Ven. Apr 19th, 2024

L’Italia non ha mai fatto i conti con il suo passato: Nico Pirozzi presenta il suo nuovo libro “Italiani Imperfetti” al Salone del Libro.

L’Italia è un paese che non ha mai fatto i conti con il suo passato.
Nico Pirozzi, giornalista e storico autore di numerosi saggi sulla Shoah, evidenzia ciò nel
suo ultimo testo “Italiani Imperfetti” presentato al Salone del Libro di Portici. Nel testo racconta la
deportazione della neonata Luciana Pacifici, di suo cugino Paolo Procaccia e delle loro
famiglie.
Entrambi i bambini morirono nel convoglio che li stava portando nei campi di sterminio
davanti agli occhi dei loro genitori.
Una storia comune la loro avvenuta nei territori della Repubblica di Salò. Il bel paese,
secondo l’autore, questi eventi non li ha mai davvero metabolizzati, ma ha, invece. adottato
una narrazione falsa e fuorviante lavandosi le mani della deportazione ebraica bollandola,
come un fenomeno esclusivamente tedesco.
“Va raccontata la verità. – afferma l’autore -Nella giornata del ricordo il presidente Mattarella ha asserito che
la nostra democrazia si basa sulla verità storica. Sono rimasto allibito, al massimo si
poteva dire, in modo più schietto ed onesto, che in nome della continuità dello Stato e della
necessità di non rompere gli equilibri politici si era adottata una narrazione falsata della
storia (nel post-guerra n.d.r.) dove gli Italiani erano buoni. Ma oggi, passati ottant’anni, si
potrebbe affermare ciò che l’Italia ha fatto durante la seconda guerra mondiale. Basti
pensare che la strada a Napoli intitolata a Luciana Pacifici era sino a poco tempo fa
dedicata a Gaetano Azzariti, giurista che nel 1938 aderì al manifesto della Razza
divenendone presidente. L’attuale istituzione culturale più importante di Napoli, la
biblioteca di Stato, è intitolata a Vittorio Emanuele III, che firmò le leggi razziali.
Addirittura l’ultima legge discriminatoria contro gli ebrei, che impediva loro di usare piccioni
viaggiatori, è stata abolita solo nel 2009.”

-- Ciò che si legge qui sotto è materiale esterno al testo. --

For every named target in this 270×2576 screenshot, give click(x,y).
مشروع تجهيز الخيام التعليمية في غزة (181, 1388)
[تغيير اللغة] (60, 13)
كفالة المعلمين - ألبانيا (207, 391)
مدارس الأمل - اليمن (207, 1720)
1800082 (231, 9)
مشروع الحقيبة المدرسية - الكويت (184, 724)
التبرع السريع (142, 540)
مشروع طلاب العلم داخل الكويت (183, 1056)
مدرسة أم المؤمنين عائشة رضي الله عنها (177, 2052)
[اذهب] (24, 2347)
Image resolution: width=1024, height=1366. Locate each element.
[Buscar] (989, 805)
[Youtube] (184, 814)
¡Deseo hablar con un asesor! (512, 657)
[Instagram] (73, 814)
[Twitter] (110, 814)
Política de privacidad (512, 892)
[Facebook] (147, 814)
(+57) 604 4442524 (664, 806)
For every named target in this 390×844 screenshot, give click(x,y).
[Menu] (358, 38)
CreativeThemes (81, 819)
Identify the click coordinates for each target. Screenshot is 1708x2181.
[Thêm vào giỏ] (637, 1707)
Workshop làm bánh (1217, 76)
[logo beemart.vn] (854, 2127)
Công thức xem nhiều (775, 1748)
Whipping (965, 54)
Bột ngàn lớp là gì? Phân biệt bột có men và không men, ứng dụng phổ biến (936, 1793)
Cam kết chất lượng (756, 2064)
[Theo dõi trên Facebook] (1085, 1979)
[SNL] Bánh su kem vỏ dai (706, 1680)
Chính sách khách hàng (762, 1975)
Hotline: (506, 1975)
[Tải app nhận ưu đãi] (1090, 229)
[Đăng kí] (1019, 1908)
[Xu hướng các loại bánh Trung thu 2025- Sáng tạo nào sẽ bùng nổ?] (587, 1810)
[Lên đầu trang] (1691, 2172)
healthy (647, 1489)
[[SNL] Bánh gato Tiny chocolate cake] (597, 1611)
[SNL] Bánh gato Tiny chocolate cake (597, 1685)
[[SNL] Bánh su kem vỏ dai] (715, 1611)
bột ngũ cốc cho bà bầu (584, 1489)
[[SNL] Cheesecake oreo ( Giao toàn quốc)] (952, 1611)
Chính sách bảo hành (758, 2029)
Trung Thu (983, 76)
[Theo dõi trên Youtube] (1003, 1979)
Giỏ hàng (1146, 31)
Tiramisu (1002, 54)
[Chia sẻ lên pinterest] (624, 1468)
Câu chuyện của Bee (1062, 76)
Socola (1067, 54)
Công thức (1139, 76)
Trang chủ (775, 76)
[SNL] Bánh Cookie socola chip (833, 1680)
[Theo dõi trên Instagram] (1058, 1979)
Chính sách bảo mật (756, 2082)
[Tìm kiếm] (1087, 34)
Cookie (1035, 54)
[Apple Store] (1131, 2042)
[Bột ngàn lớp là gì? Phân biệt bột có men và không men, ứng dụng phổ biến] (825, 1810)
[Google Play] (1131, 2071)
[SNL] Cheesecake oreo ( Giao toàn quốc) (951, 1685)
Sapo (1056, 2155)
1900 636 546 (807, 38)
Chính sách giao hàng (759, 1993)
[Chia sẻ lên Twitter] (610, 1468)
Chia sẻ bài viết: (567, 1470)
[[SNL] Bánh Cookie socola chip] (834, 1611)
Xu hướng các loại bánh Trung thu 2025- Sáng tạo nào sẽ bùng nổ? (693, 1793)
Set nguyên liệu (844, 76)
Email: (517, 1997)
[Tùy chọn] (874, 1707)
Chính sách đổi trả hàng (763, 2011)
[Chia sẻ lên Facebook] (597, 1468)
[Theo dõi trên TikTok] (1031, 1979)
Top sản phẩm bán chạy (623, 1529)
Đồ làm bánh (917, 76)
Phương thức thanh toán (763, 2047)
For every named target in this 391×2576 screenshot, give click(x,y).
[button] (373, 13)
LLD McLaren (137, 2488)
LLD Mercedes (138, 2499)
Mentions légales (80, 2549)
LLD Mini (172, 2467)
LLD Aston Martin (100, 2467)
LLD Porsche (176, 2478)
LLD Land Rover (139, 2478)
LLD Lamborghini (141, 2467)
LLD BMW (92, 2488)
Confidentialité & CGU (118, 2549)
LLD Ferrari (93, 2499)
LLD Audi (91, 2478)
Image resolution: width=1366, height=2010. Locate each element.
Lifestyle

Nico Pirozzi attacca anche l’approccio scarno con cui si affrontano questi temi nelle scuole
parlando dell’approccio pedagogico che si dovrebbe avere nei confronti della Shoah.
“La colpa non è tanto dei giornalisti che comunque hanno spesso fatto denunce, ma i
programmi scolastici dove gli ultimi anni di storia e soprattutto il Novecento vengono
trattati superficialmente o non vengono trattati affatto. Bisogna creare interdisciplinarietà, e
soprattutto concentrarsi sulle cause scatenati degli eventi.” conclude Pirozzi.